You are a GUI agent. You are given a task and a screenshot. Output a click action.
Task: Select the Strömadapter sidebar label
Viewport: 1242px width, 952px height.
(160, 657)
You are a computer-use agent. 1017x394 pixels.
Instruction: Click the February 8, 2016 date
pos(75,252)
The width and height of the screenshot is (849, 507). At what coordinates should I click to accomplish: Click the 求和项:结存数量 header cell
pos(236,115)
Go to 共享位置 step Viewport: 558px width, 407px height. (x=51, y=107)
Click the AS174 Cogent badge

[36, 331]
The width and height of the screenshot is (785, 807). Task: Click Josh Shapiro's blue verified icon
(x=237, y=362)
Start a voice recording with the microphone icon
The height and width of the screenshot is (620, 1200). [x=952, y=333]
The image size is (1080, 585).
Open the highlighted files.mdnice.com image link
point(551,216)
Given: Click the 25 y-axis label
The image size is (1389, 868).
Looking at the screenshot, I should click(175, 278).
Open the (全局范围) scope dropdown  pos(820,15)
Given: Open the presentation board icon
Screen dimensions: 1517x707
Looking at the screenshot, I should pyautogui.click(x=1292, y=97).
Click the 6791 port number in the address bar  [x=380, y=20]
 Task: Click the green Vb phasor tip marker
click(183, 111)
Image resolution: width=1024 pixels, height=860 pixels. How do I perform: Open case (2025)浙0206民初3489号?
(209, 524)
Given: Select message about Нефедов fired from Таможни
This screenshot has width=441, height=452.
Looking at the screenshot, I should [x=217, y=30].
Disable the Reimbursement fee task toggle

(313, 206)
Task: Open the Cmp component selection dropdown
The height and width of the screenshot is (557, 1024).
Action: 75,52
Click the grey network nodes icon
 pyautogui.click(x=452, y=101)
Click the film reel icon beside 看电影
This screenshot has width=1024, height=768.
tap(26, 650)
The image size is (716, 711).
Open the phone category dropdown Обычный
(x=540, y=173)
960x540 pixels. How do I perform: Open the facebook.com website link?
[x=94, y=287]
----------
# Exercise details
The string "label" shows up in some lines of the listing. Copy each such line.

# Exercise result
Task: Select the Strömadapter sidebar label
Given: Click the 25 y-axis label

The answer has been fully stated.